LARGO -- Dan Beeman, an expert in these things, mentioned at the retreat Largo's high command held last Friday that there was one municipality that came up with a mission statement that went on for two pages.
Beeman, who grew up in Pinellas County but became an accomplished consultant, author, licensed ship captain, pilot and other things, led the retreat for the Largo hierarchy in an exercise of harmony and a search for common goals.
Behind all this, of course, is Steve Stanton, the city manager. You can look at his tenure as CM over the past 13 or so years, note the progress in the city and if you connect the dots you come up with an obvious conclusion.
Anything the CM does, of course, has to be greenlighted by the City Commission so the encomiums can be shared equally.
Friday's session was clearly in the spirit of driving ahead, taking Largo, a former droopy drawers whistle stop on the way to somewhere else, to the next level of municipal polish and shine.
Stanton's general staff is made up of 12 department heads (two are in the wings, waiting to take over in 2005) and this is a serious bunch. No sign of internecine squabbling or niggling is visible among this crew.
The absence of such beastly behavior may be attributed to the way Stanton manages, because he has assembled a team that clearly works well together.

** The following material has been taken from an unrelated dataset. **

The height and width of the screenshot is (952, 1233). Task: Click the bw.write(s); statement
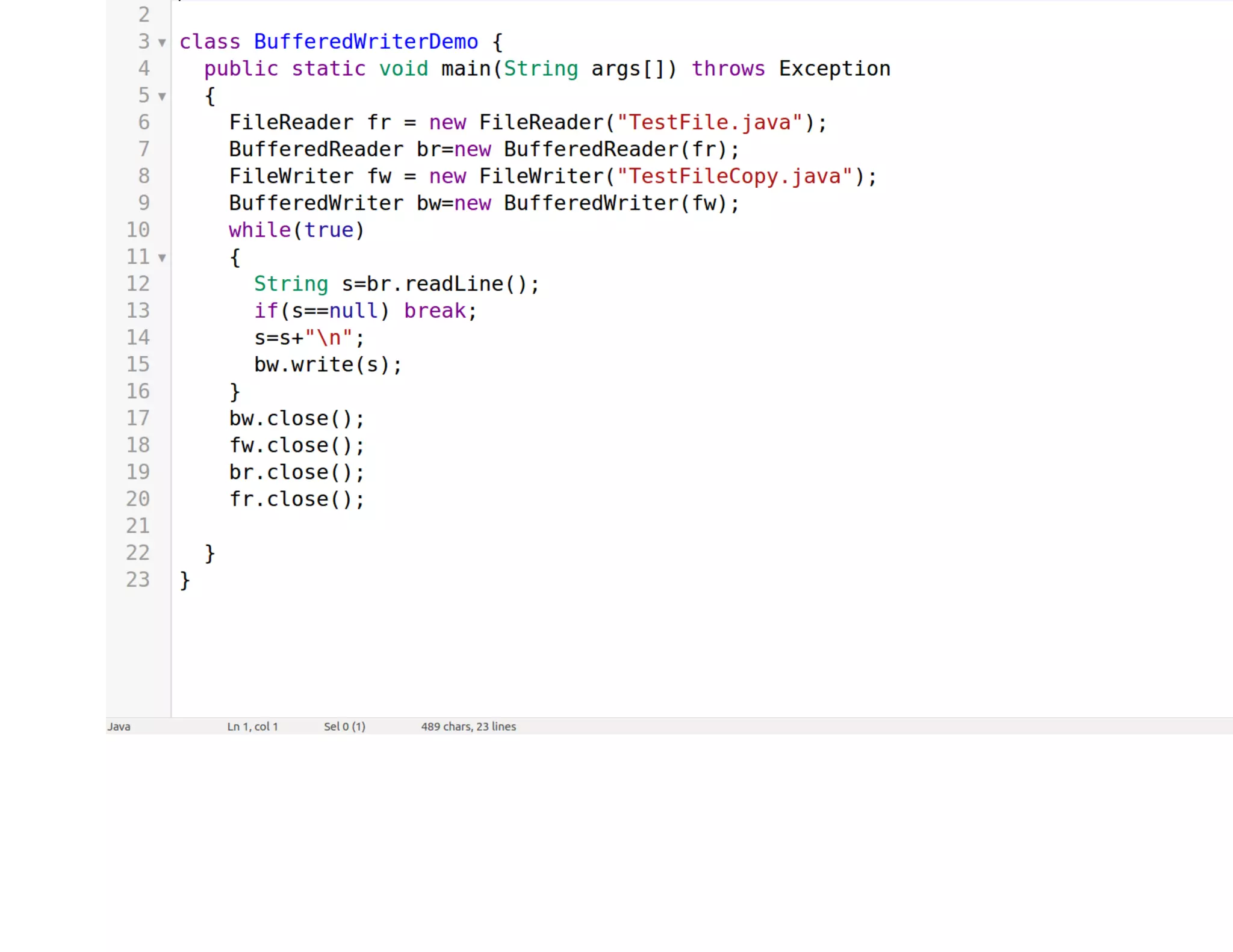click(328, 365)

To sit in at Friday's session was like being present at a private gathering for the discussion of family business. But Largo runs an open government and though the public could have been there it wasn't, but its representative was.

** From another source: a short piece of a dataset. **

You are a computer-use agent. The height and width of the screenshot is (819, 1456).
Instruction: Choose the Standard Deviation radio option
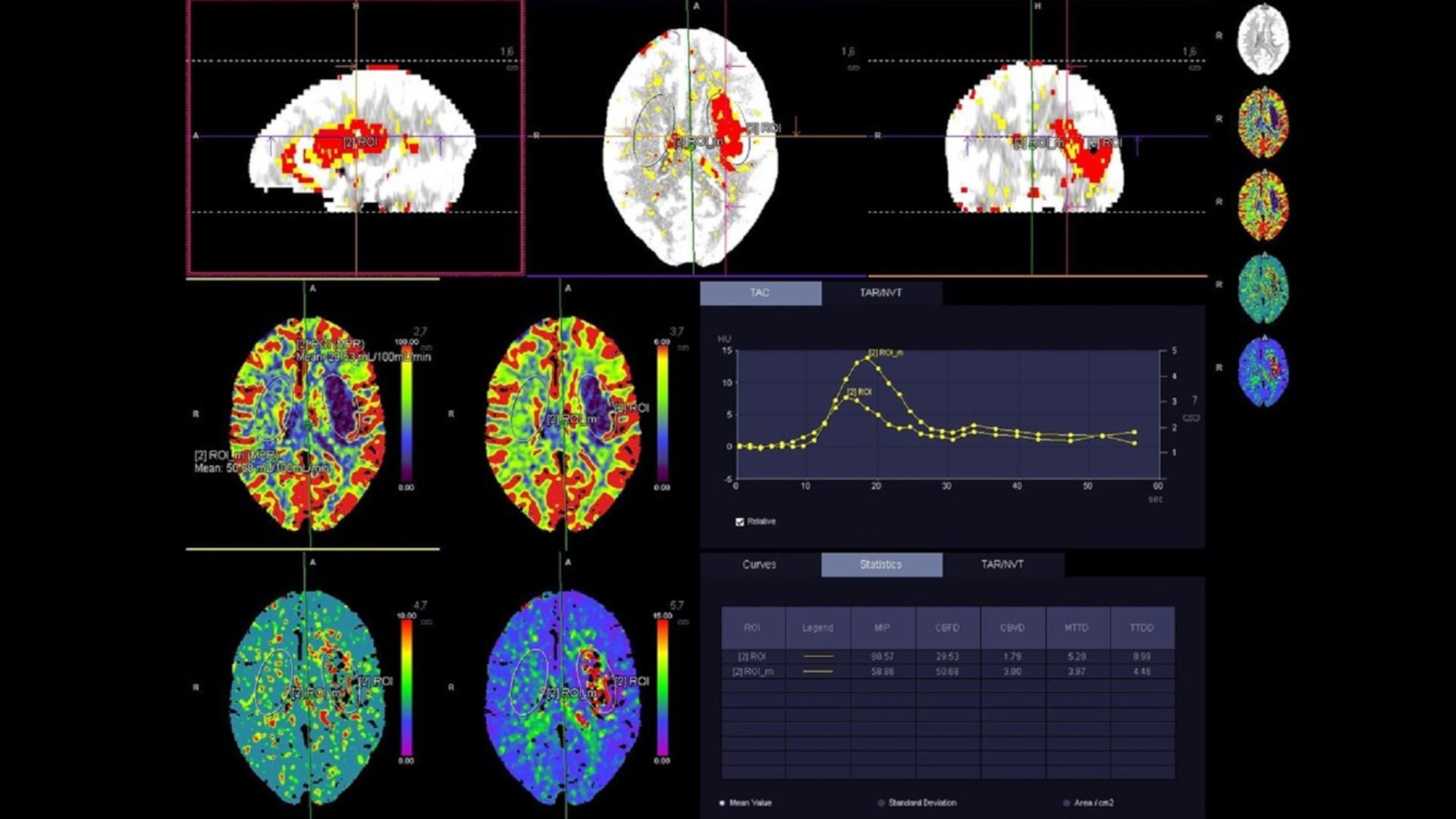coord(881,802)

Foremost on the collective minds of the Largo commission and the city staff is the city's strategic plan, a much worked dream for the future that is intended to give Largo some cohesiveness, a sense of planning, beauty, purpose and the goal of making the city a destination for business, culture and entertainment.
Some progess has already been made with the beautiful downtown Central Park, the Cultural Center (in the park), a $23 million library a-building.

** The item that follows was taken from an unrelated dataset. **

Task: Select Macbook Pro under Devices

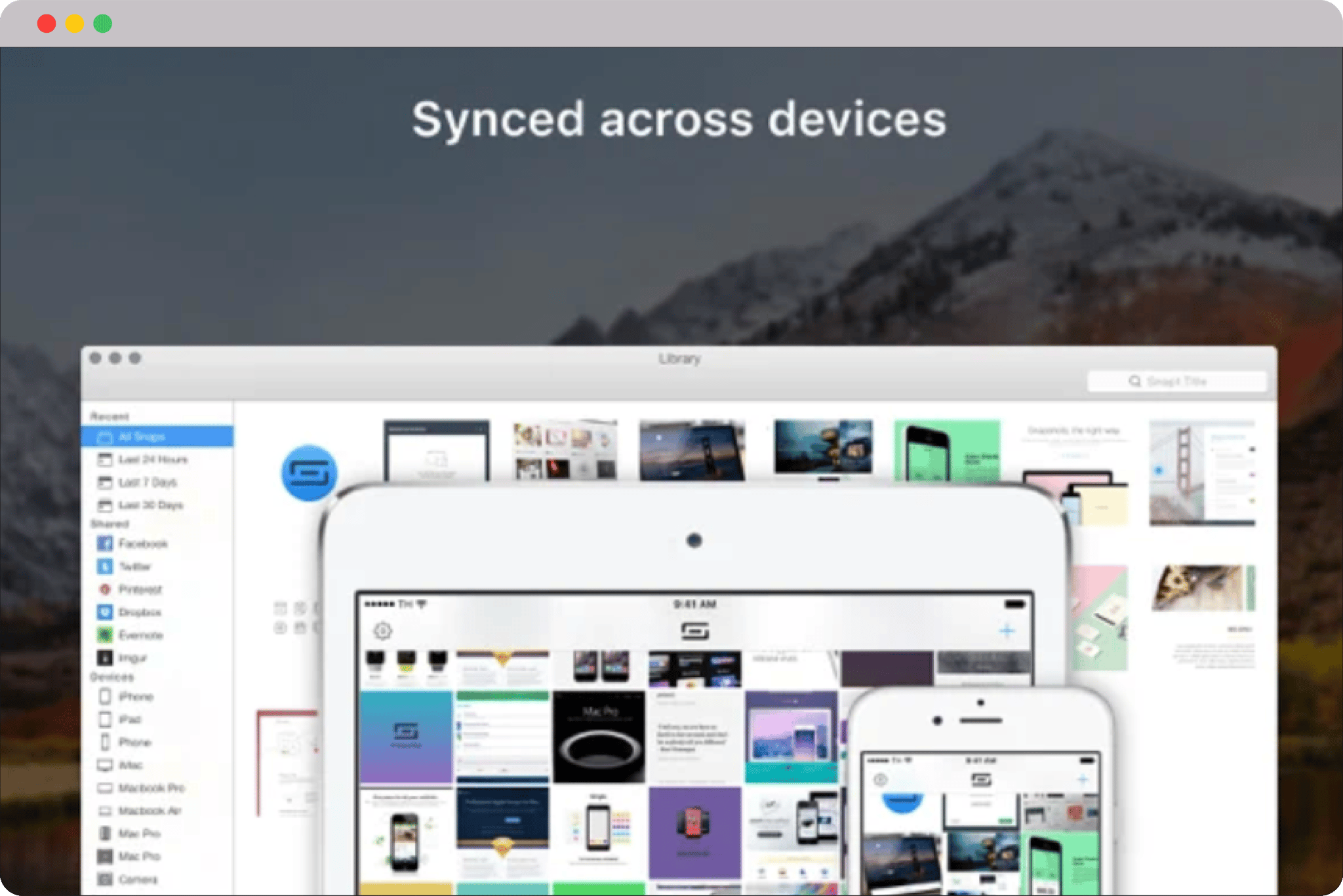Action: coord(151,788)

There is a desire, too, to creat a distinctive identity for the city in holistic fashion -- that is, where innovations go right down into the neighborhoods with a capillary effect that gives the city a "body" wholeness.
Beeman had some good things to say. Almost at the level of cliches, but when was it not good to accomplish what a cliche suggested?
Meeting goals, Beeman opined, comes through management and leadership. The city seems to have that well in hand. He modified the old saw, "If it ain't broke, don't fix it" into "If it ain't broke, make it better."
Get "misson, vision and values" in alignment Beeman said. Identify the stakeholders -- customers (the citizenry), suppliers (also the citizenry, because they have to come up with the money) and the workers (the whole city leadership/management/employees).
That will clear the way, he said, to develop and implement the strategic plan, develop and implement tactical plans, evalutate and improve as you go and hopefully arrive at a desired destination.
Largo's mission statement is succinct: to provide superior services that enhance the quality of life and community pride. That should be sufficient, though there was a temptation to needlessly lard that up with other excess wordage.